AI

Getting Hands-On with Mistral AI: From API to Self-Hosted in One Afternoon

A practical walkthrough of two paths to working with Mistral — the managed API for fast prototyping and self-hosted deployment for full control — with real code covering prompting, model selection, function calling, RAG, and INT8 quantization.

Alexandre Agius

Alexandre Agius

AWS Solutions Architect

8 min read
Share:

Mistral AI gives you two distinct ways to use their models: a managed API (La Plateforme) and open-weight models you can self-host. Most tutorials cover one or the other. This post covers both, side by side, so you can make an informed choice for your use case.

The Problem

You want to build with Mistral models. You go to their docs and immediately face a fork: do you use the API (mistralai Python SDK) or download the weights and run them yourself (HuggingFace Transformers)? Each path has different capabilities, costs, and trade-offs — but you won’t discover them until you’ve invested hours going down one road.

The API gives you function calling, JSON mode, and embeddings out of the box. Self-hosted gives you full control over quantization, latency, and data residency. Knowing which features live where — and what the code actually looks like — saves you from making the wrong architectural choice.

The Solution

Work through both paths in a single session. Start with the API for rapid iteration (prompting, model selection, function calling, RAG), then switch to self-hosted for deployment control (FP16 loading, INT8 quantization, local RAG).

Two Paths to Mistral AI

The decision comes down to your constraints: if you need speed to market and don’t want to manage GPUs, use the API. If you need data sovereignty, predictable costs, or custom inference optimization, self-host.

How It Works

Path 1: The Mistral API

The API is the fastest way to get a response from a Mistral model. Install the SDK, provide an API key, and you’re generating text in four lines of code.

from mistralai.client import MistralClient
from mistralai.models.chat_completion import ChatMessage

client = MistralClient(api_key="your-key")

response = client.chat(
    model="mistral-small-latest",
    messages=[ChatMessage(role="user", content="What is the capital of France?")]
)
print(response.choices[0].message.content)

This is the “hello world” of Mistral. The model parameter is where it gets interesting.

Model Selection: Small vs Medium vs Large

Mistral offers tiered models optimized for different workloads. The naming is straightforward — smaller models are faster and cheaper, larger models are more capable.

ModelBest forRelative cost
mistral-small-latestClassification, simple extraction, routingLowest
mistral-medium-latestEmail composition, summarization, language tasksMedium
mistral-large-latestComplex reasoning, math, multi-step logicHighest

The practical difference shows up in tasks that require reasoning. Given a dataset of transactions and asked to find the two closest payment amounts and calculate the date difference, mistral-small gets confused. mistral-large solves it correctly by first sorting, then comparing, then calculating.
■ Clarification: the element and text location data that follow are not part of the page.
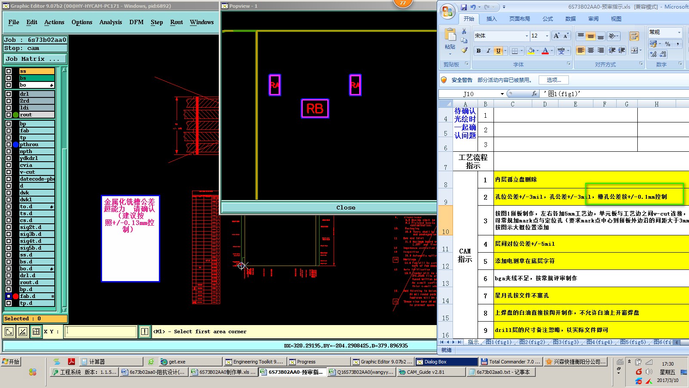Click the Format Painter brush icon

[464, 50]
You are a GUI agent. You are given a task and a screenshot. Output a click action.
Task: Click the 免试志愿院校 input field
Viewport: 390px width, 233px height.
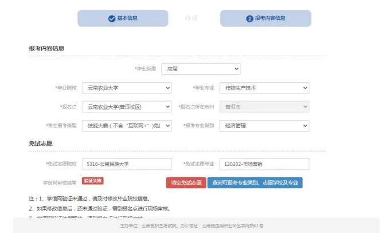(x=127, y=164)
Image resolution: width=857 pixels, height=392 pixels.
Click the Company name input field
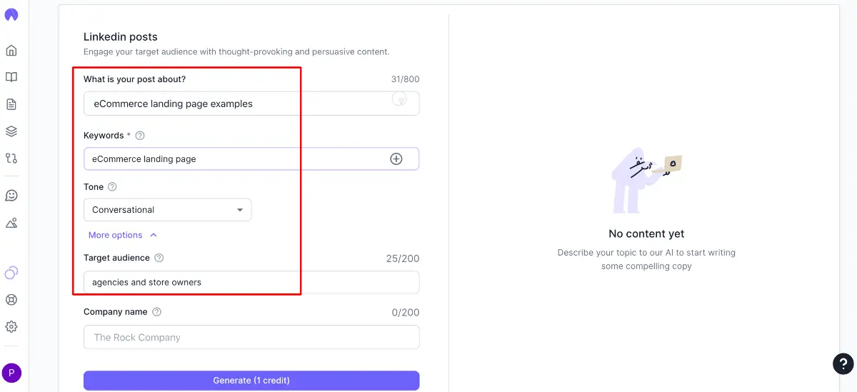(251, 337)
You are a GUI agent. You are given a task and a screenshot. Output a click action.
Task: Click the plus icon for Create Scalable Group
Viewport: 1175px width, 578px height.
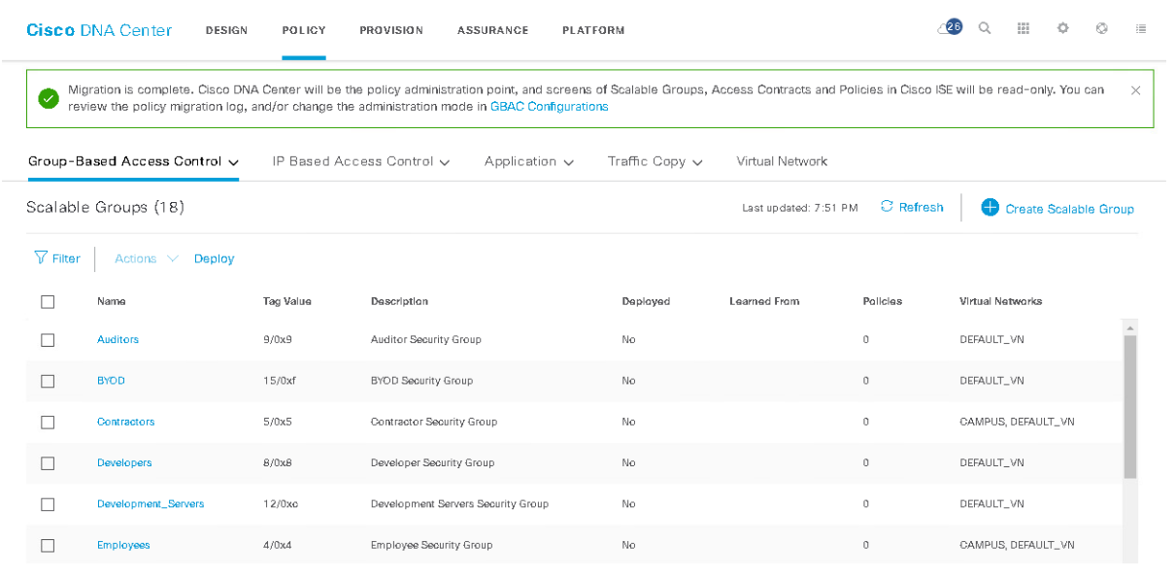pyautogui.click(x=990, y=207)
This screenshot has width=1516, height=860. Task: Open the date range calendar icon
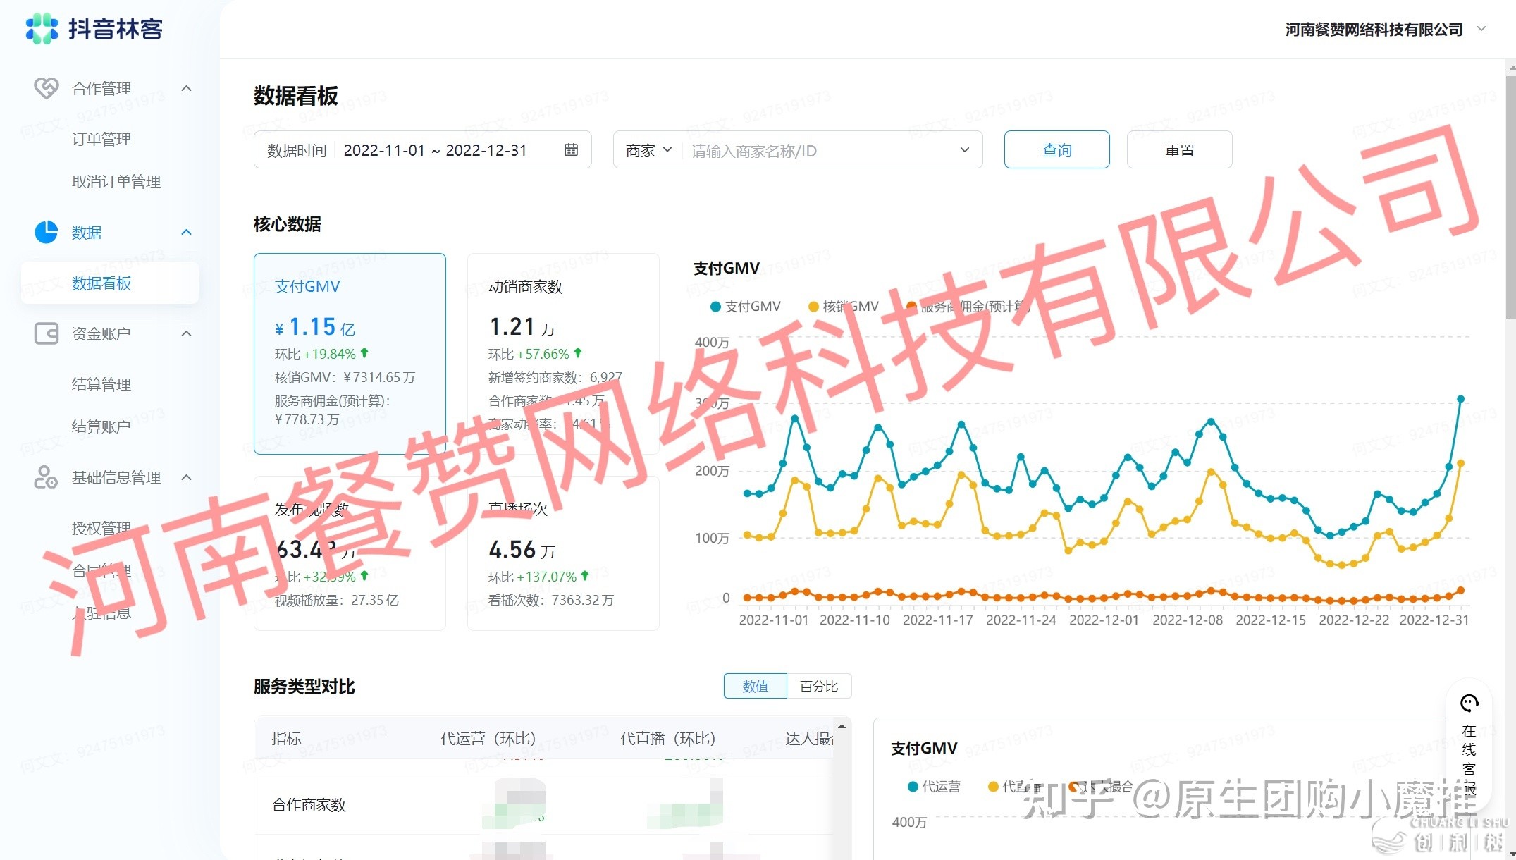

The cost difference between small and large is roughly 10x. The rule of thumb: start with small, escalate only when quality drops. Classification and extraction rarely need large. Reasoning and math usually do.

Function Calling: Connecting Models to Your Code

Function calling is where the API becomes genuinely useful for production systems. Instead of the model guessing at data, it calls your functions to retrieve real information.

The flow has four steps:

Step 1 — Define tools as JSON schemas:

tools = [{
    "type": "function",
    "function": {
        "name": "retrieve_payment_status",
        "description": "Get payment status of a transaction",
        "parameters": {
            "type": "object",
            "properties": {
                "transaction_id": {
                    "type": "string",
                    "description": "The transaction id."
                }
            },
            "required": ["transaction_id"]
        }
    }
}]

Step 2 — Model generates function arguments (not the answer):

response = client.chat(
    model="mistral-large-latest",
    messages=chat_history,
    tools=tools,
    tool_choice="auto"
)
# response contains: name="retrieve_payment_status", arguments={"transaction_id": "T1001"}

Step 3 — You execute the function with those arguments:

function_result = retrieve_payment_status(df, transaction_id="T1001")
# Returns: {"status": "Paid"}

Step 4 — Feed the result back, model generates the final answer:

chat_history.append({"role": "tool", "content": function_result, "tool_call_id": tool_id})
response = client.chat(model=model, messages=chat_history)
# "The status of your transaction T1001 is Paid."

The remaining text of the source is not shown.